Skipper, one of the town guard, testified, that about two o'clock on Sunday morning, the 22d of January, he discovered a light in the store of Hugh M. Cowan, and, on pushing the door with his stick, found it was not fastened-- that on entering, he found the house full of smoke and a pile of goods in a light blace on the floor--that one of his fellow-guards, who was with him, brought some water and threw it upon the fllames, which being thrice repeated the fire was deadened--that he then sent for Mr. Cowan, who soon came. The witness then described the effects of the fire in the same manner as the preceding witness. Several other witnesses were examined, to prove that the prisoner was the perpetrator of the act, but their testimony has no relation to the questions of law arising in the case.

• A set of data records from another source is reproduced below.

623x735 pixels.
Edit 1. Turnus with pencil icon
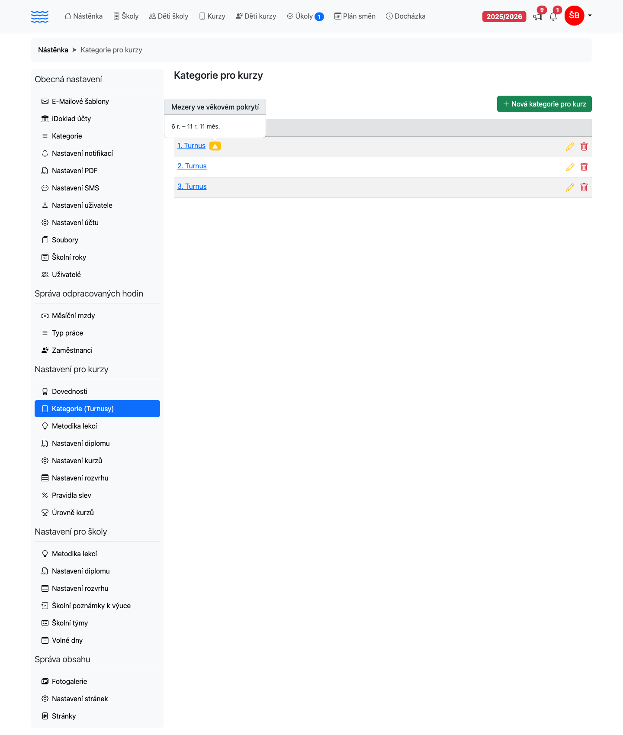pos(570,147)
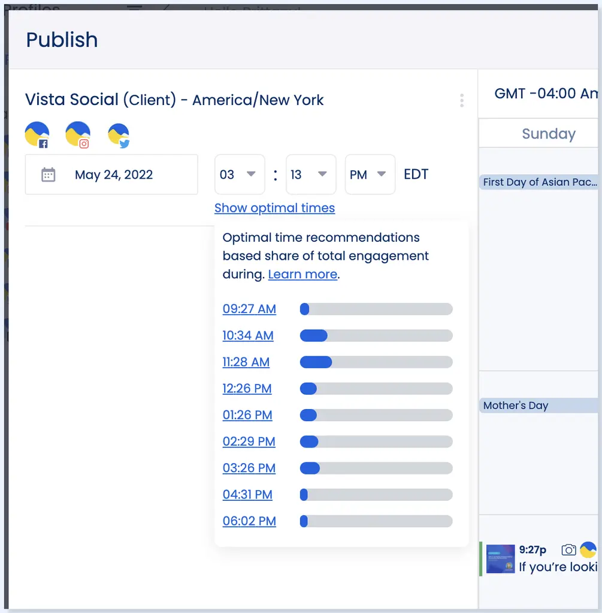602x613 pixels.
Task: Select the 09:27 AM optimal time
Action: point(249,309)
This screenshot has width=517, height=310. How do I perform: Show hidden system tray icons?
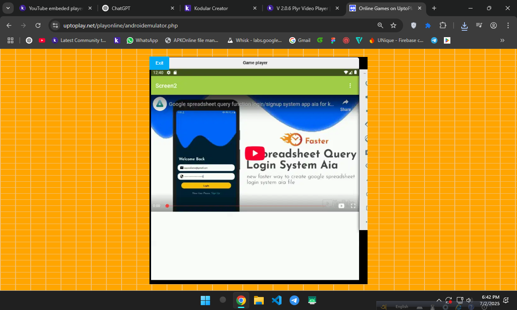click(x=439, y=300)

The prisoner was defended on the ground that the proof was insufficient to convict him, but that, supposing all the alleged facts true, first, there was a variance between the allegation and the proof as to the property in the store-house; Secondly, that the tenement set on fire was not such a one as was meant by the term “store house” in the act of Assembly; Thirdly, that the tenement was not so burned, as to constitute the offence from which clergy is taken by the act of Assembly. His Honor, leaving it to the jury to ascertain the facts, informed them that such a building as was described by Hugh M. Cowan, was a store house within the meaning of the act of Assembly--that, if they believed the testimony of Mr. Cowan, it was properly described in the indictment as the store-house of Hugh M. Cowan--and the burning described by the witnesses, if done wilfully and maliciously, was such a burning as rendered the perpetrator an offender against the act of...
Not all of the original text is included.